Consider again the a Markov chain corresponding to the card shuffling procedure given at the end of the previous homework.

Consider the case \(n=4\), so that there are four cards labeled: \(1,2,3,4\).

- How many elements are in the state space?
- What is the probability of going from the order \((1,2,3,4)\) to the order \((1,2,4,3)\), in one step?
- What is the probability of going from the order \((1,2,3,4)\) to the order \((2,1, 4,3)\), in one step?
- Is the corresponding transition matrix irreducible?
- Is the corresponding transition matrix aperiodic?

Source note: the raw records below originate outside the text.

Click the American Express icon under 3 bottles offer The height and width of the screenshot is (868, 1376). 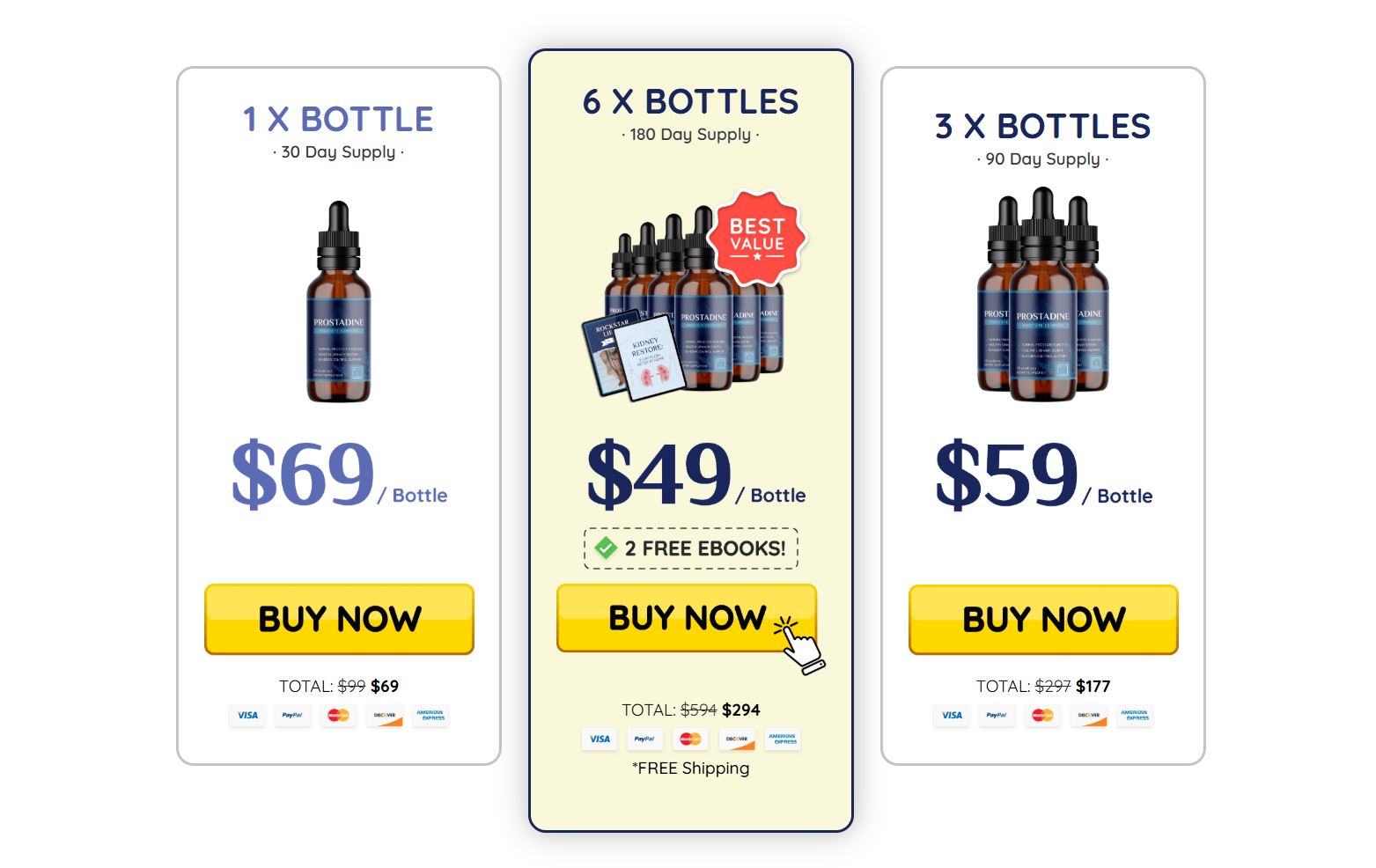coord(1134,716)
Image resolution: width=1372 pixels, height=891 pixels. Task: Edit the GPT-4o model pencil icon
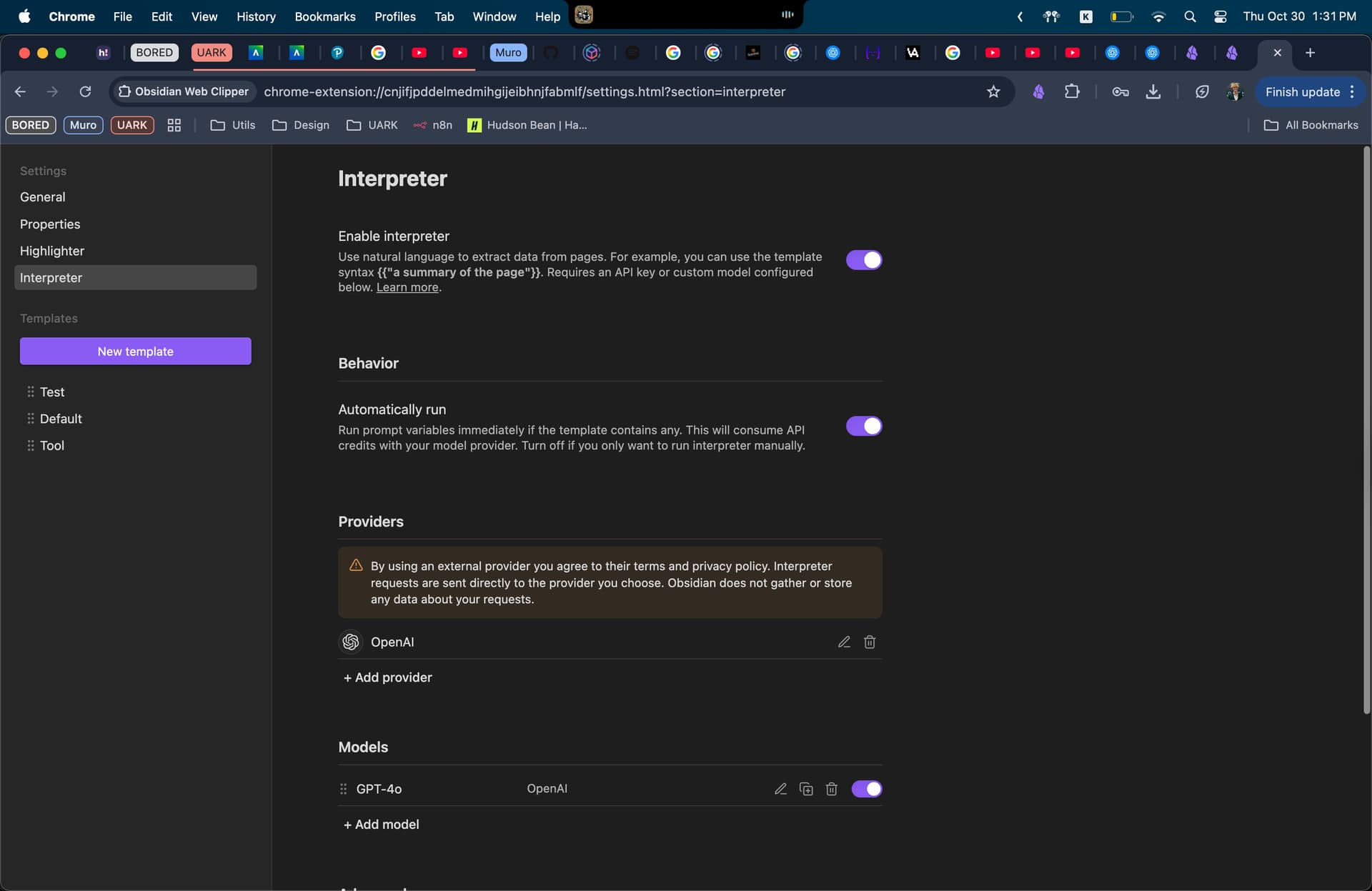(780, 789)
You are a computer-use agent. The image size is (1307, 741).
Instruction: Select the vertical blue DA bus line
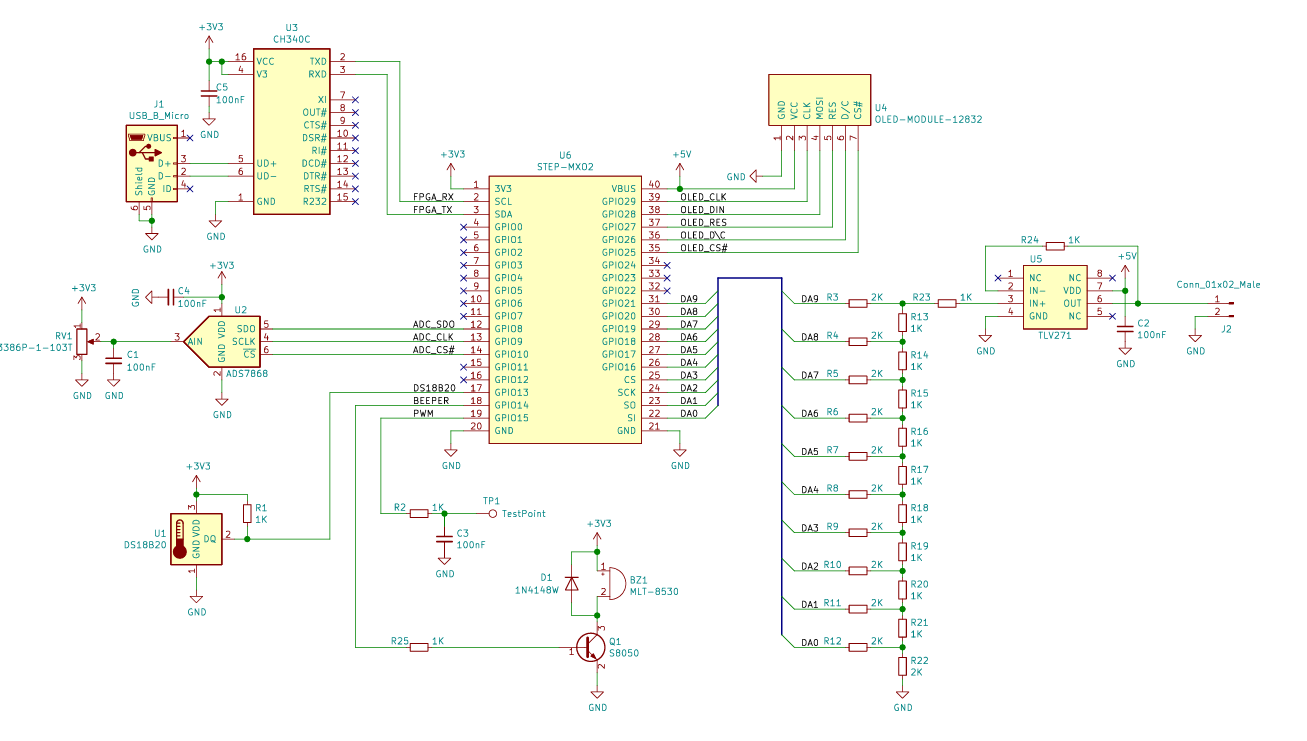click(x=781, y=460)
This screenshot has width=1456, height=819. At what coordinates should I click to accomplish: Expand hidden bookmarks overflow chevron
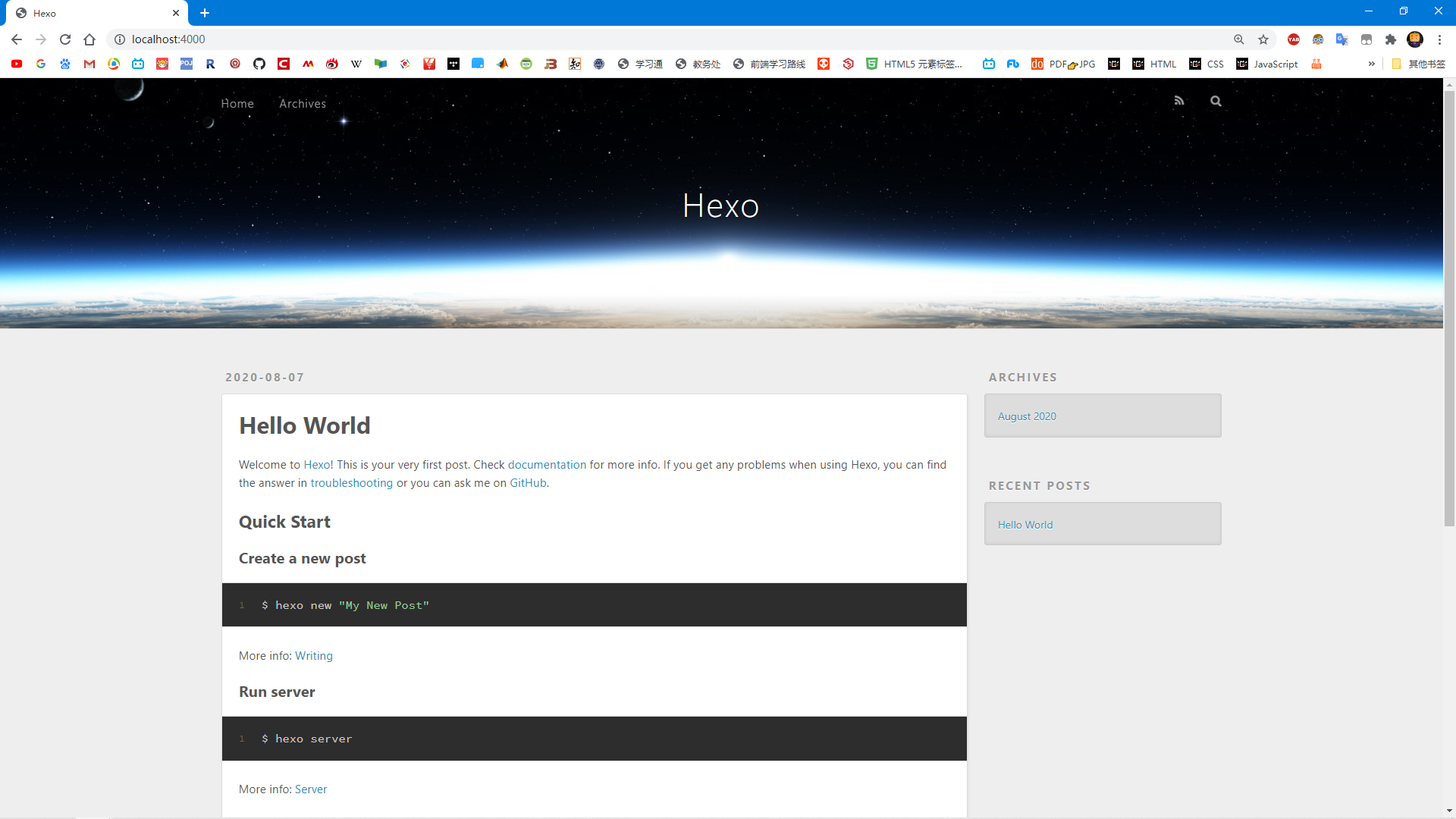(1371, 64)
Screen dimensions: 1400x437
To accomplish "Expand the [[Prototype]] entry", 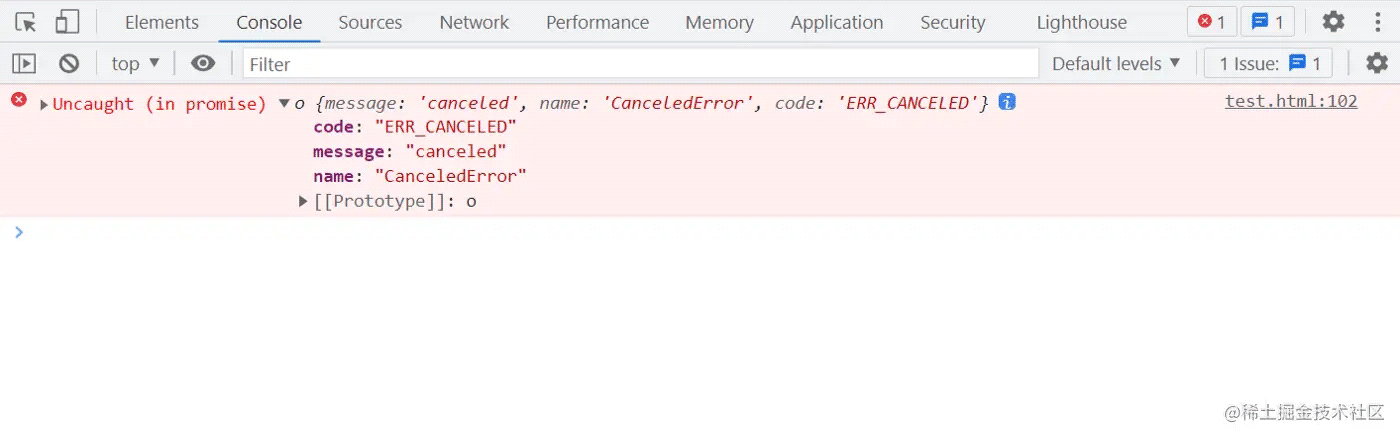I will (304, 202).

Hint: the answer is no.

- Augment the procedure, and consider the
*lazy shuffle*by allowing with probability \(1/2\) that we simply leave the deck alone. - Start the Markov chain \(X\) with the cards in order \(X_0 = (1,2,3,4)\) and simulate the lazy shuffling.
- Consider the Markov chain \(Y\) started with in one of the \(24\) orders, uniformly at random. Simulate the Doeblin coupling of \(X\) and \(Y\).
- How long on average does it take for the coupling to succeed?

Let \(P\) be a transition matrix. Show that if \(P^n\) has all positive entries for some \(n\), then \(P^m\) has positive entries for all \(m \geq n\).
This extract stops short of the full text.